* [PATCH 2/6] move_task_off_dead_cpu: take rq->lock around select_fallback_rq()
@ 2010-03-15 9:10 Oleg Nesterov
2010-03-24 15:41 ` Peter Zijlstra
2010-04-02 19:12 ` [tip:sched/core] sched: move_task_off_dead_cpu(): Take " tip-bot for Oleg Nesterov
0 siblings, 2 replies; 7+ messages in thread
From: Oleg Nesterov @ 2010-03-15 9:10 UTC (permalink / raw)
To: Peter Zijlstra, Ingo Molnar
Cc: Ben Blum, Jiri Slaby, Lai Jiangshan, Li Zefan, Miao Xie,
Paul Menage, Rafael J. Wysocki, Tejun Heo, linux-kernel
move_task_off_dead_cpu()->select_fallback_rq() reads/updates ->cpus_allowed
lockless. We can race with set_cpus_allowed() running in parallel.
Change it to take rq->lock around select_fallback_rq(). Note that it is not
trivial to move this spin_lock() into select_fallback_rq(), we must recheck
the task was not migrated after we take the lock and other callers do not
need this lock.
To avoid the races with other callers of select_fallback_rq() which rely on
TASK_WAKING, we also check p->state != TASK_WAKING and do nothing otherwise.
The owner of TASK_WAKING must update ->cpus_allowed and choose the correct
CPU anyway, and the subsequent __migrate_task() is just meaningless because
p->se.on_rq must be false.
Alternatively, we could change select_task_rq() to take rq->lock right
after it calls sched_class->select_task_rq(), but this looks a bit ugly.
Also, change it to not assume irqs are disabled and absorb __migrate_task_irq().

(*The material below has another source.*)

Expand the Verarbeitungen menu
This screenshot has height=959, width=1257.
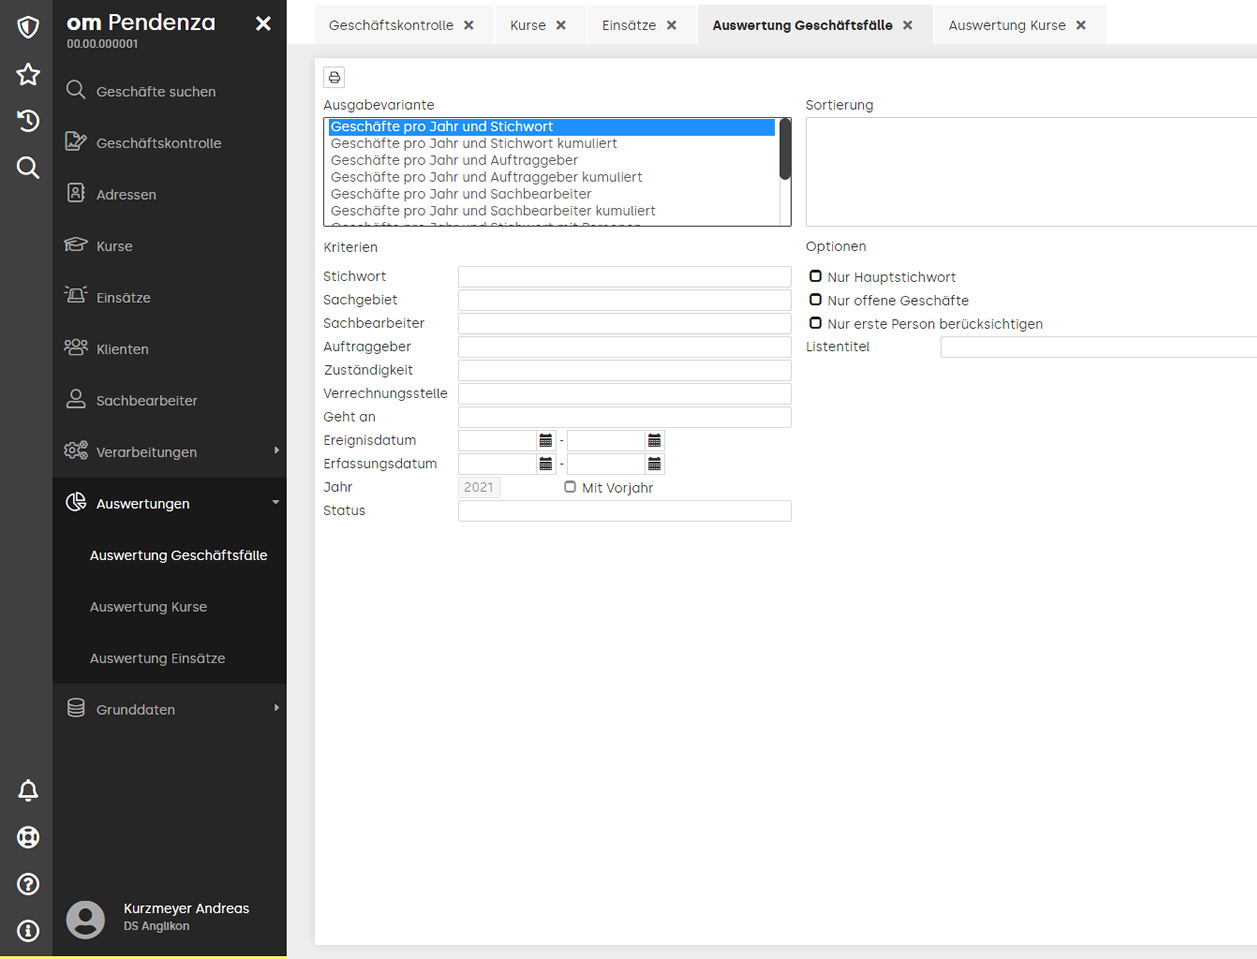[170, 452]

Signed-off-by: Oleg Nesterov <oleg@redhat.com>
---
kernel/sched.c | 30 +++++++++++++++---------------
1 file changed, 15 insertions(+), 15 deletions(-)

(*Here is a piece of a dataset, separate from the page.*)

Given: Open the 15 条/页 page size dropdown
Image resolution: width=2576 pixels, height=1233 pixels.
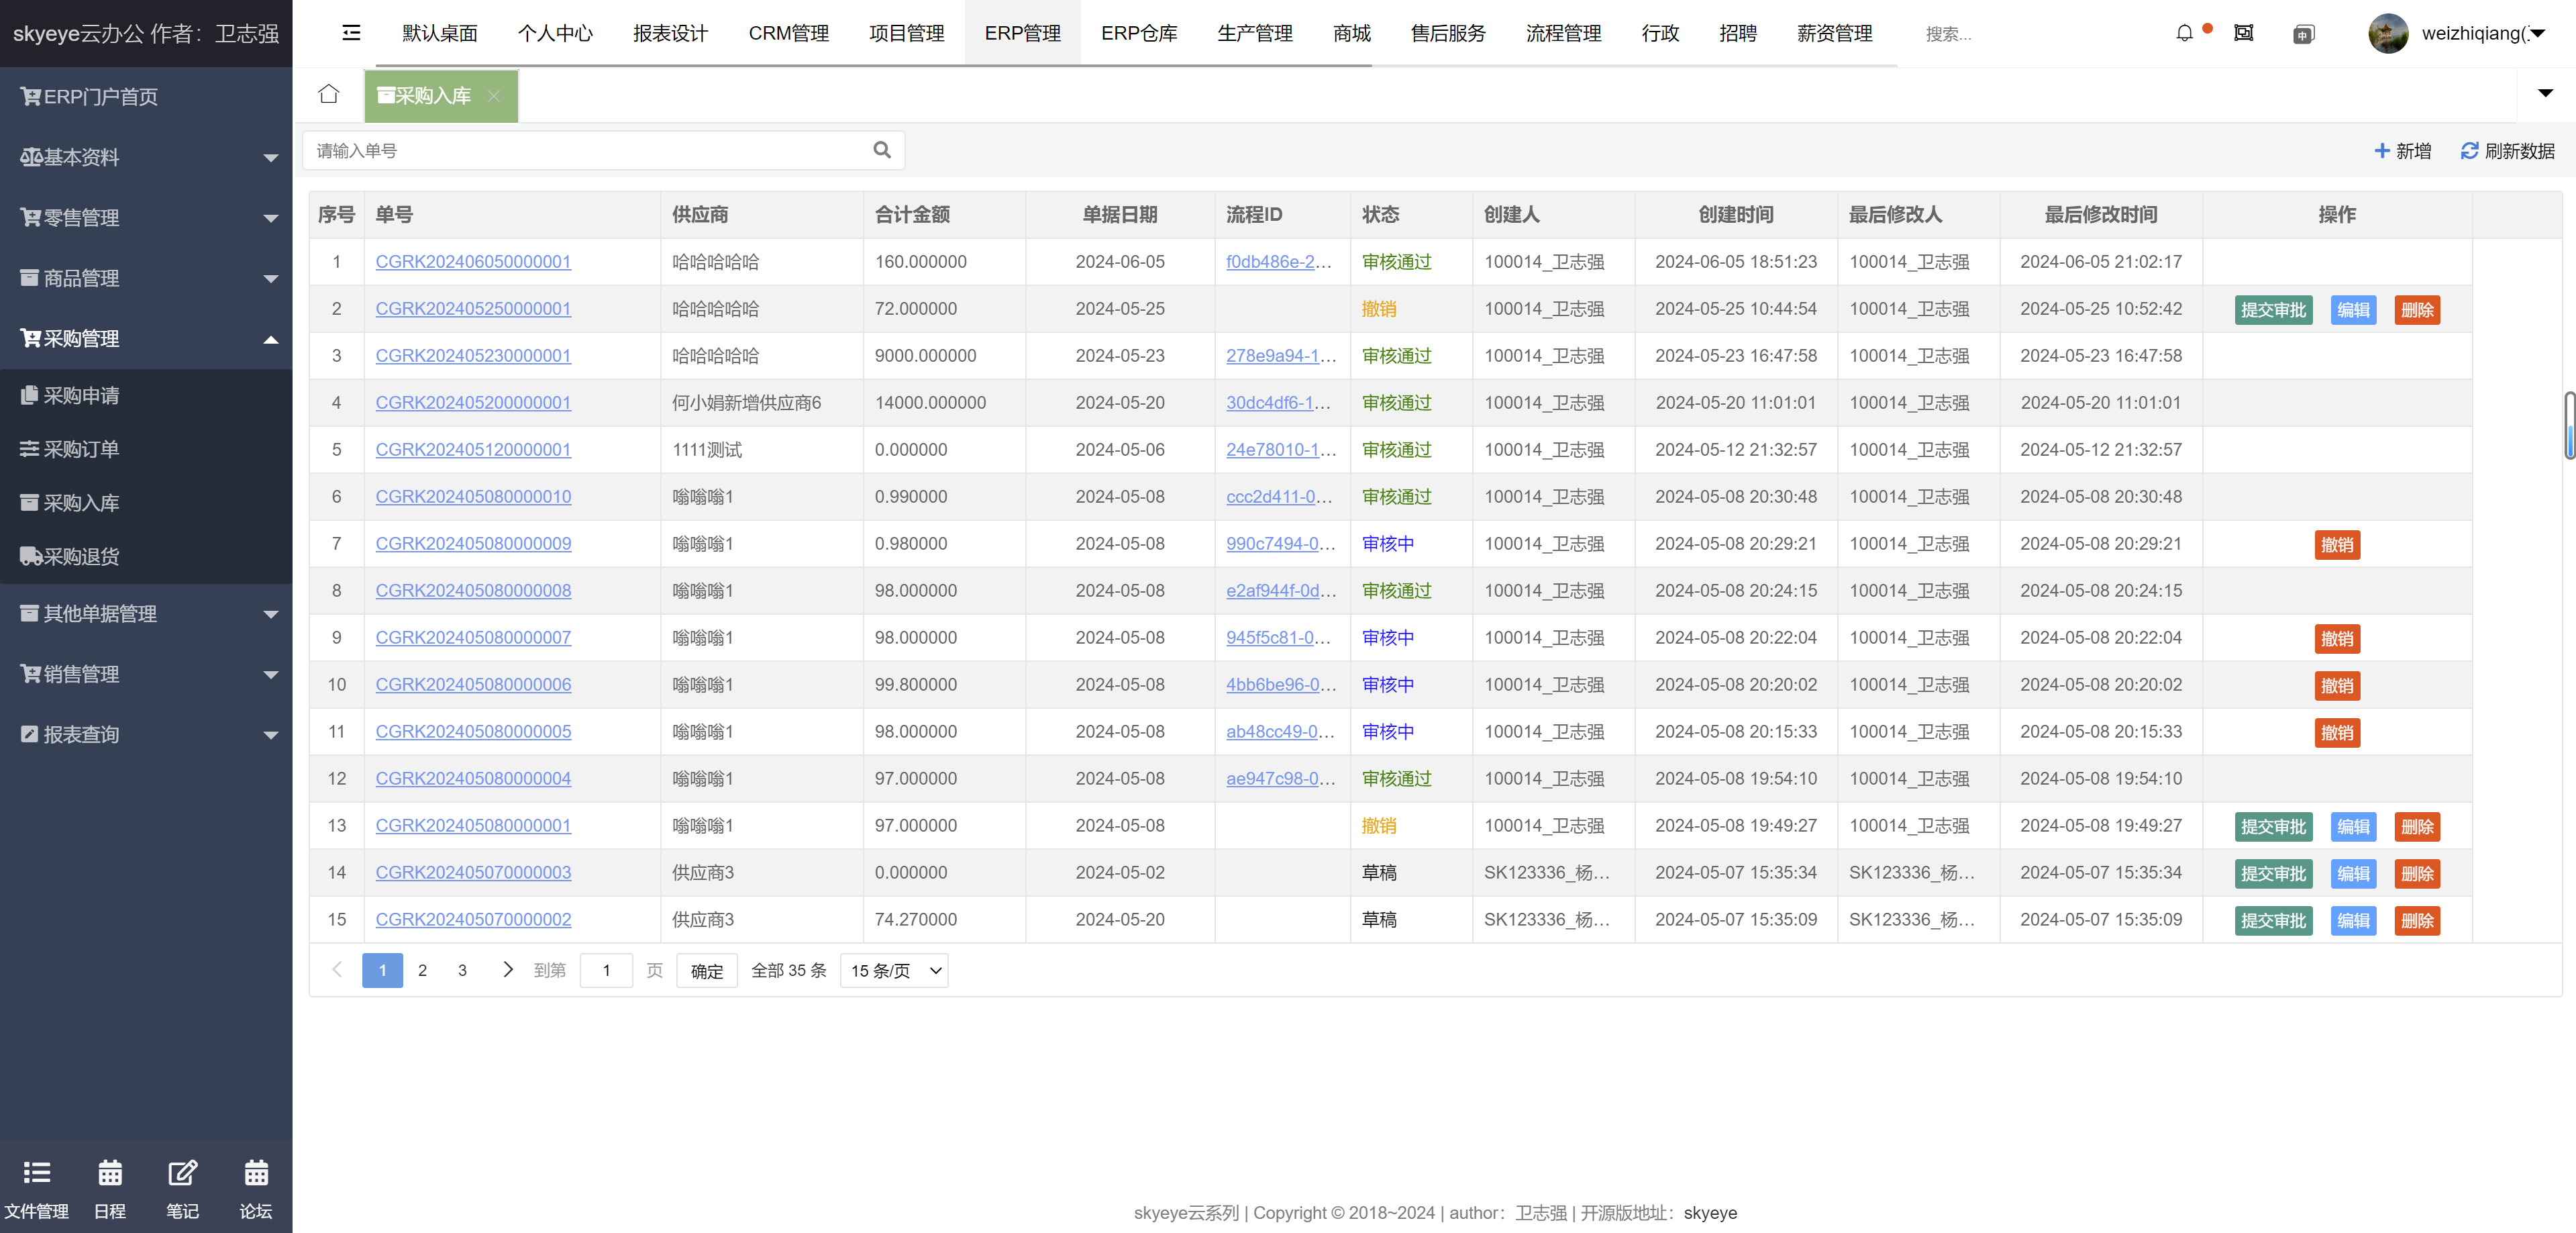Looking at the screenshot, I should tap(894, 970).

--- 34-rc1/kernel/sched.c~2_MTODC_TAKE_RQ_LOCK 2010-03-15 09:40:16.000000000 +0100
+++ 34-rc1/kernel/sched.c 2010-03-15 09:40:31.000000000 +0100
@@ -5509,29 +5509,29 @@ static int migration_thread(void *data)
}
#ifdef CONFIG_HOTPLUG_CPU
-
-static int __migrate_task_irq(struct task_struct *p, int src_cpu, int dest_cpu)
-{
- int ret;
-
- local_irq_disable();
- ret = __migrate_task(p, src_cpu, dest_cpu);
- local_irq_enable();
- return ret;
-}
-
/*
* Figure out where task on dead CPU should go, use force if necessary.
*/
static void move_task_off_dead_cpu(int dead_cpu, struct task_struct *p)
{
- int dest_cpu;
-
+ struct rq *rq = cpu_rq(dead_cpu);
+ int needs_cpu, dest_cpu;
+ unsigned long flags;
again:
- dest_cpu = select_fallback_rq(dead_cpu, p);
+ local_irq_save(flags);
+
+ raw_spin_lock(&rq->lock);
+ needs_cpu = (task_cpu(p) == dead_cpu) && (p->state != TASK_WAKING);
+ if (needs_cpu)
+ dest_cpu = select_fallback_rq(dead_cpu, p);
+ raw_spin_unlock(&rq->lock);
/* It can have affinity changed while we were choosing. */
- if (unlikely(!__migrate_task_irq(p, dead_cpu, dest_cpu)))
+ if (needs_cpu)
+ needs_cpu = !__migrate_task(p, dead_cpu, dest_cpu);
+ local_irq_restore(flags);
+
+ if (unlikely(needs_cpu))
goto again;
}
^ permalink raw reply [flat|nested] 7+ messages in thread
* Re: [PATCH 2/6] move_task_off_dead_cpu: take rq->lock around select_fallback_rq()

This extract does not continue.